**AIM OF THE TASK**
Transcribe each of the following records verbatim, keeping every character and line break unchanged.

-- Start EXERCISE MATERIAL --

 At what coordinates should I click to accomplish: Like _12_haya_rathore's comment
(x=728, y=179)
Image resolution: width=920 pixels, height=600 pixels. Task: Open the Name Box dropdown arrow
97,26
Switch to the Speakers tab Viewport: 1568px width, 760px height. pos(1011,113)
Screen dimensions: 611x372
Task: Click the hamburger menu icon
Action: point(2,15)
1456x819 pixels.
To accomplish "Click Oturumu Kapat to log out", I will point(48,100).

-- End EXERCISE MATERIAL --

**TASK OUTPUT**
 At what coordinates should I click to accomplish: Like _12_haya_rathore's comment
(x=728, y=179)
Image resolution: width=920 pixels, height=600 pixels. Task: Open the Name Box dropdown arrow
97,26
Switch to the Speakers tab Viewport: 1568px width, 760px height. pos(1011,113)
Screen dimensions: 611x372
Task: Click the hamburger menu icon
Action: point(2,15)
1456x819 pixels.
To accomplish "Click Oturumu Kapat to log out", I will point(48,100).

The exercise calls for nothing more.